I quickly discovered that there was a live stream of that crossing which could be accessed on Youtube at any time at the following link.

I was inspired by the work of Kyle Mcdonald, who managed to get a sense of the life in Piccadilly Circus in London thanks to a webcam (, and decided to use this feed as my input.

Getting the Live Cam… On Windows!

The first part of my work, which actually lasted way longer than I thought, consisted in getting the live stream from Shibuya to my computer. This was not trivial: The Camera IP was not available to the public and Youtube doesn’t provide a way to access it due to its privacy policy. I somehow managed to get the HLS URL of the video through the command-line program “Youtube-dl”. However, this link didn’t seem to work on regular video decoder such as VLC (only the first frame showed up). After days of tweaking with this, I finally used another command-line software called “FFMPEG” to stream back this link to a port of my computer using a UDP protocol.

The stream was now available on my computer once I decoded it through VLC. You can see in the following picture that I actually get the camera feed more than one minute before Youtube published it.

If VLC was able to decode the video through UDP, I now had to do it in OpenFrameworks.
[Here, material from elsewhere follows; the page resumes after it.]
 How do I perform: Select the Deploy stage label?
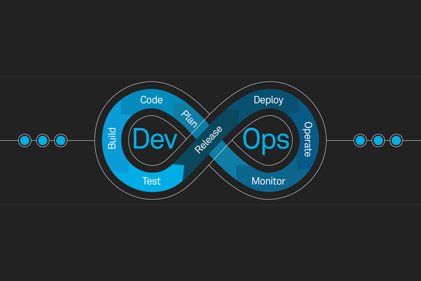click(269, 100)
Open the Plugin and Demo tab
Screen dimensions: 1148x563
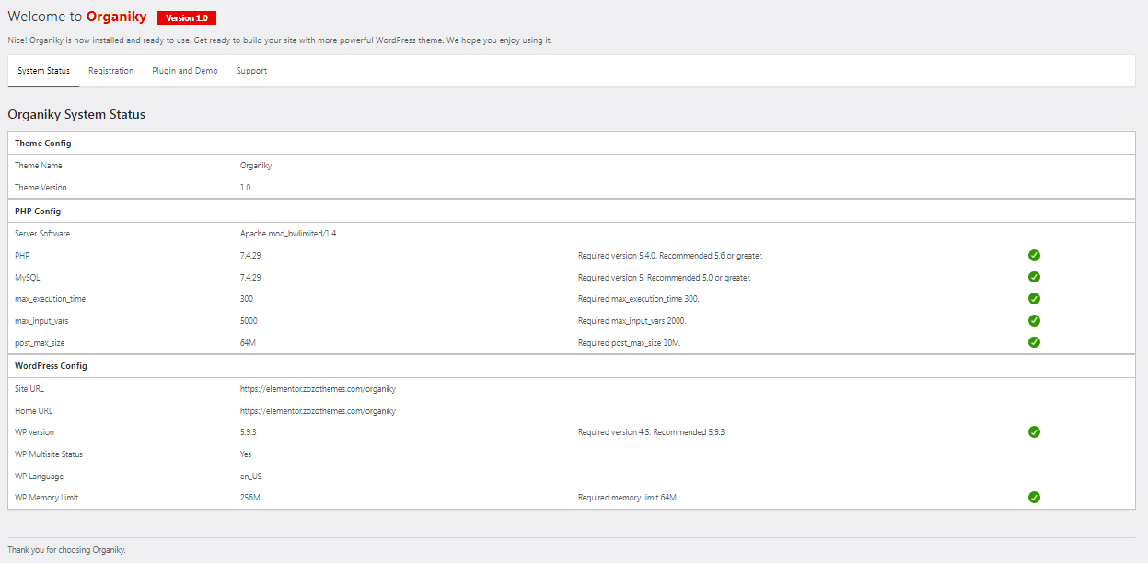pos(185,71)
After having a few unsuccessful attempts, and more time spent than I should have, I decided to move to the Computer Vision part and to use a 90 minutes recording from the webcam that I got through FFMPEG.

Future work will consist in either finding a better protocol than UDP to stream back the camera feed, or decoding the UDP stream in OpenFrameworks, perhaps using the same method than the one used in the ofxIpVideoGrabber ( but using UDP protocol (and OfxUDPManager) instead of HTTP.

What to do with it

– Getting the position of the people in the video? Took measurements of the place through Google Maps

– Played with OpenCV reagular addon. But contour finder didn’t provide the information I wanted. Too complex to filter the important information

– Addon ofxCV from Kyle McDonald.  Windows version GML not good. Install the previous version from Kyle McDonald. Tweaked and got it to compile

– Started monitoring two factors: speed and movement. Differentiate cars and people. Will have to be adjusted based on the time of the day. But nice overview

– Output. Pulse. + Ghosty movements



One comment

  1. golan

    Comments from the Group Review

    Examination of an intersection in Japan: Shibuya Crossing in Tokyo. He used a video webcam in YouTube, but it was difficult to acquire the stream. Used a recording, analyzed its optical flow.
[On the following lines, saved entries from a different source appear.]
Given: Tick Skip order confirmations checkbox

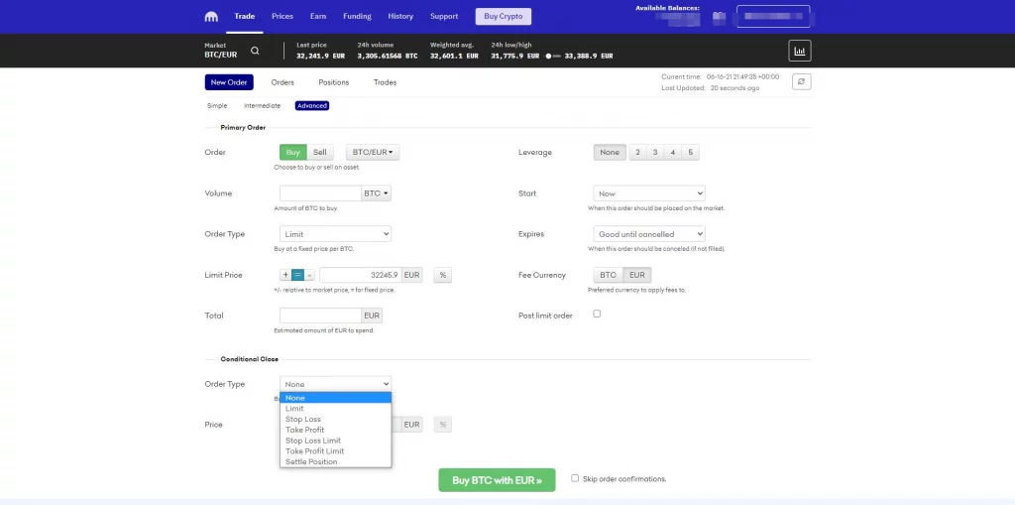Looking at the screenshot, I should point(575,478).
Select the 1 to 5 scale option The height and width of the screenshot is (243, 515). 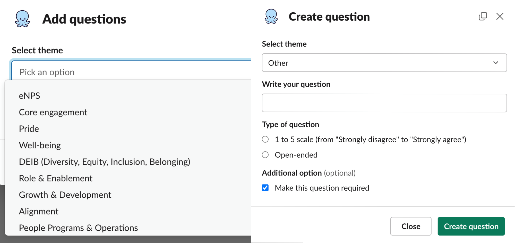coord(265,139)
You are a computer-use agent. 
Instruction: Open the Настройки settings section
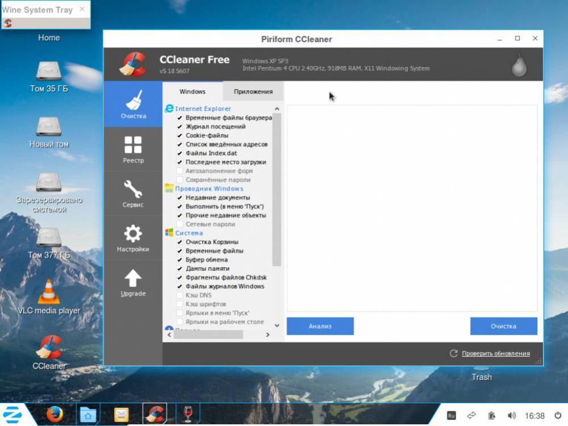[133, 238]
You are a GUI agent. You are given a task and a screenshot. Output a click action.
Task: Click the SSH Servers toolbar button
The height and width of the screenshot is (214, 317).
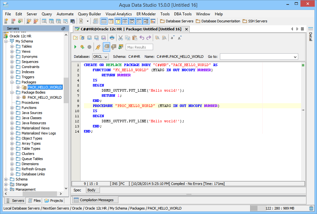coord(255,21)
    General: look at windmap over US. Consider stripping background and using only movement patterns. Potential generator of audio? Do you want to impose a pulse? Or allow people to find the pulse themselves. Very close to developing a fingerprint of a place from a camera developed from motion. Flow over the course of a day?
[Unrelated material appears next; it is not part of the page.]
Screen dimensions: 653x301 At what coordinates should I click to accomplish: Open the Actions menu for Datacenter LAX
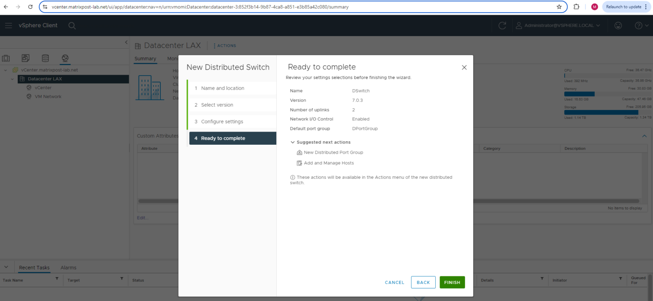pyautogui.click(x=224, y=45)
    Would be good to make your velocity diagram more legible — the purple graph is very hard to read. -labels?

    Generator for audio

    There are some tools for siphoning YouTube videos into OF — Ben Snell here at CMU did this in his Bald Trump project:, ,

    Not sure if this would work in your case- but Syphon tools can be very useful for getting videos from one app to another – Syphoner (although not great) is pretty easy to work with especially with OSC

    I feel like you have created a capture method, but what is the media artifact that you are making?
    The carghosts & interaction with the peopleghosts are cool !

    I love how people just look like they are part of a weather forecast.

    Optical Flow is a great/interesting way to find the data hidden in this stream

    If you do median blending with a lot of pictures you should be able to remove all the humans and then subtract the noisy background if you wanted to +

    Did you try showing the optical flow over a black background?

    I’d like to see the cars and people as waves or currents. They almost look like water now.
    I want to understand more about the concept – what is this exploring?+

    The pulse from one minute to the next (each beat) is neat; and the diurnal elements are nifty… but what is the health of the city over the course of a month? 3 years? 10 years? How long does this need to run for us to detect some change in the cities ecosystem, otherwise hidden?

    I like how you connect a physical, bodily process to an urban environment. +

    When you say pulse, i connect it with sound. It would be interesting to make these graphs into sound.